Cannes Film Festival officials are cinematic purists, and there’s no shame in that. They are a private organization that admits films that meet their chosen caveat. However, the prestigious event makers’ choice to deny entry to films made by online streaming services may narrow both the viewer pool and film variety entered since the film-making industry is increasingly being guided by the streaming format and viewing experience.
Consequently, this is the first and last year Netflix or any other streaming service will be allowed to submit their own productions. This results from a lengthy kerfuffle between those who believe that this honor should only belong to those who honor a truly cinematic, in-theater experience and those who believe that films made from online distributors are not any less capable of meeting Cannes standards.
Streaming services are held back by the fact that their material is not released in theaters, thus disqualifying them from the cinematic experience. According to a statement released by Cannes Festival board members, as soon as streaming services release their material to French theaters, they can enter the event, but no compromise was actually reached. The films that were admitted to the 2017 list were Bong Joon-ho’s Okja and Noah Baumbach’s The Meyerowitz Stories, but no others will be admitted as of 2018.

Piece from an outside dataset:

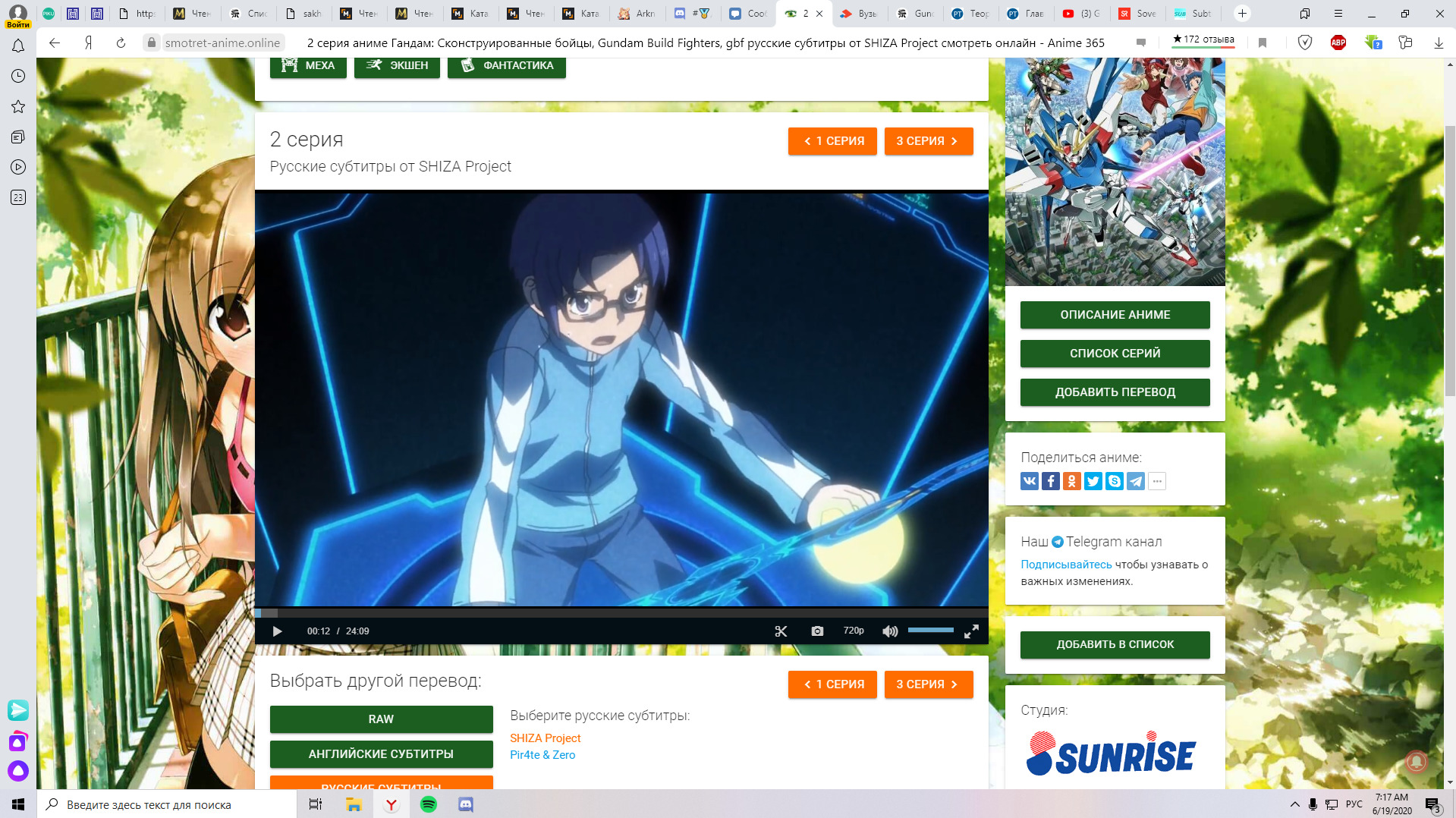Image resolution: width=1456 pixels, height=818 pixels.
Task: Click the AdBlock Plus extension icon
Action: (x=1338, y=42)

Some believe this is a fearful and/or competitive reaction to the fact that streaming services are leading a large portion of the entertainment industry,and filmmakers and studios are grasping at straws to keep the art of traditional filmmaking and theater experience afloat. Streaming is the easier and cheaper option, which is hard to compete with, especially if quality remains as good as films seen in theater. Though films distributed online do hold their own, do they also forget their own roots by refusing to distribute to theaters, or do you think Cannes should embrace this leap into modern filmmaking as just another artistic method?
Netflix will likely act in their own business-oriented interest, which is retaining their subscribers, and part of the appeal of being a subscriber is the exclusivity and access for such a low price; it may be too much to ask a streaming service to go against what they promise subscribers, and attendance in the film festival is a price they will have to pay in order to stay true to their business. Perhaps streaming services ask too much of the traditional cinema competition by wanting them to deny the particular experience and method to which they have dedicated their careers.
Also worth mentioning is that Amazon has agreed to release some of their own films to U.S. theaters; perhaps this is an early indicator of plans to enter The Cannes Festival on its own terms, which should offer a nice side-by-side comparison of business maneuvers.